> **Task requirements**:
Reproduce the newsletter passage on Niki de Saint Phalle below word for word, from its title through its final sentence.

> **Given text**:
========================================================================

Niki de Saint Phalle’s secret jealous lover (her work)
"He is tall, elegant, and like Count Dracula wears a black cloak."
Welcome to the latest issue of Subtle Maneuvers. If someone forwarded this email to you, get your own copy here:
Niki de Saint Phalle (1930–2002)
Last week, I admitted to feeling jealous of my New York friends who are able to go see the Alice Neel retrospective now on view at the Met. This week, I thought I’d continue the theme: I’m also jealous of folks getting to see the Niki de Saint Phalle retrospective now on view at PS1!
Like Neel’s portraits, Saint Phalle’s sculptures exhibit an exuberance and a larger-than-life quality that seem appropriate to this moment of reemergence. Though she first gained notice for her “shooting paintings” (see video below), and then worked primarily in sculpture, Saint Phalle gradually expanded her practice to create, in the words of the PS1 curators, “charged spaces of imagination from which she envisioned experimental societies emerging, places ‘where you could have a new kind of life, to just be free.’”

========================================================================

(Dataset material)
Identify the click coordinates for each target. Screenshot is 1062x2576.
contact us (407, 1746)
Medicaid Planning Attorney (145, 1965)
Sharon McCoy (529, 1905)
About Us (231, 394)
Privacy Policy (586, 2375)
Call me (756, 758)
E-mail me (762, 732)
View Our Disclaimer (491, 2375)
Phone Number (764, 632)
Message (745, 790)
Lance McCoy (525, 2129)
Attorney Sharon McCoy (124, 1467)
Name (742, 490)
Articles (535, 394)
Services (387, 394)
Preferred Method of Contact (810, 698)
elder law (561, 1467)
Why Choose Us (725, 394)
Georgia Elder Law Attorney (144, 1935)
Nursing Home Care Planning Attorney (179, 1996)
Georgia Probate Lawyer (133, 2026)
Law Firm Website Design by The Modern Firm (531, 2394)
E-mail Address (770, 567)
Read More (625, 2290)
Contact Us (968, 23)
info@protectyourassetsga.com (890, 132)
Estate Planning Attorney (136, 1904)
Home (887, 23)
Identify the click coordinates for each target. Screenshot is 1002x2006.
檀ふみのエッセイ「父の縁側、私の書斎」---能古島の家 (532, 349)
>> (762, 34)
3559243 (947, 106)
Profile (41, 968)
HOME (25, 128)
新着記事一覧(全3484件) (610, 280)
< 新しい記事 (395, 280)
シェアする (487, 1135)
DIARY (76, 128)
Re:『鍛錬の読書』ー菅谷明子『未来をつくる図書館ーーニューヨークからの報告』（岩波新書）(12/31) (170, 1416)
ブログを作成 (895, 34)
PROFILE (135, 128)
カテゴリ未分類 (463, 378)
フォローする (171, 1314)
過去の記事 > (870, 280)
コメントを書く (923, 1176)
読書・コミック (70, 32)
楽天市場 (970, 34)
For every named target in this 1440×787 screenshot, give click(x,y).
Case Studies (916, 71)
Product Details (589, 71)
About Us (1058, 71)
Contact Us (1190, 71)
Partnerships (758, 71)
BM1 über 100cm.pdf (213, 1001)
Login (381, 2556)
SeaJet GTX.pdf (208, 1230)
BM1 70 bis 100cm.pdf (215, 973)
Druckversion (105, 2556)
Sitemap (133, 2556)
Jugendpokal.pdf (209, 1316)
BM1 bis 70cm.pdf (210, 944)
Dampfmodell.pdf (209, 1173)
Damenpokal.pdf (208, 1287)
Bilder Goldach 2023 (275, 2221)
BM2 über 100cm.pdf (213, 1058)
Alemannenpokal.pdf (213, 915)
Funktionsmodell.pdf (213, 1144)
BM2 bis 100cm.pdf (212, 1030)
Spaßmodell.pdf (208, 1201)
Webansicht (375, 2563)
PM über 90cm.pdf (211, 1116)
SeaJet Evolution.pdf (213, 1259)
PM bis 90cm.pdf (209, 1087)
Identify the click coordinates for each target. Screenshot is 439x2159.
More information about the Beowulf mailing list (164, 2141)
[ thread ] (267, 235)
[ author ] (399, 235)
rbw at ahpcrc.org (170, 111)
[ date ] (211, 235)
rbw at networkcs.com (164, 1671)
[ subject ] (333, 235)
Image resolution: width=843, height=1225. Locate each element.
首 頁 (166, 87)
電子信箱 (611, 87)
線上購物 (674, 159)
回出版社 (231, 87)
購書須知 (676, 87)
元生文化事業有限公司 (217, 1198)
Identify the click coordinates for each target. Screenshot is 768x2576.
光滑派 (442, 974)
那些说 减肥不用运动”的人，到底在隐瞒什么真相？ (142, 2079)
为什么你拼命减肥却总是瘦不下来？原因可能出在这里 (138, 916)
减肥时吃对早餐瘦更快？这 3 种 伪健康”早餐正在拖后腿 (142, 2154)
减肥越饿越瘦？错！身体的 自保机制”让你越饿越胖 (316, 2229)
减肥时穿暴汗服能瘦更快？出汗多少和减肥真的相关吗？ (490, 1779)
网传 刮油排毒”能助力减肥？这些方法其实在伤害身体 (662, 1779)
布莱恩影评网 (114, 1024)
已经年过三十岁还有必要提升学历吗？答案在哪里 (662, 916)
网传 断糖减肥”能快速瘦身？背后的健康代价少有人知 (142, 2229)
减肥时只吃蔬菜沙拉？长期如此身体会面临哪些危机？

========================================================================

> **Completed task**:
Niki de Saint Phalle’s secret jealous lover (her work)
"He is tall, elegant, and like Count Dracula wears a black cloak."
Welcome to the latest issue of Subtle Maneuvers. If someone forwarded this email to you, get your own copy here:
Niki de Saint Phalle (1930–2002)
Last week, I admitted to feeling jealous of my New York friends who are able to go see the Alice Neel retrospective now on view at the Met. This week, I thought I’d continue the theme: I’m also jealous of folks getting to see the Niki de Saint Phalle retrospective now on view at PS1!
Like Neel’s portraits, Saint Phalle’s sculptures exhibit an exuberance and a larger-than-life quality that seem appropriate to this moment of reemergence. Though she first gained notice for her “shooting paintings” (see video below), and then worked primarily in sculpture, Saint Phalle gradually expanded her practice to create, in the words of the PS1 curators, “charged spaces of imagination from which she envisioned experimental societies emerging, places ‘where you could have a new kind of life, to just be free.’”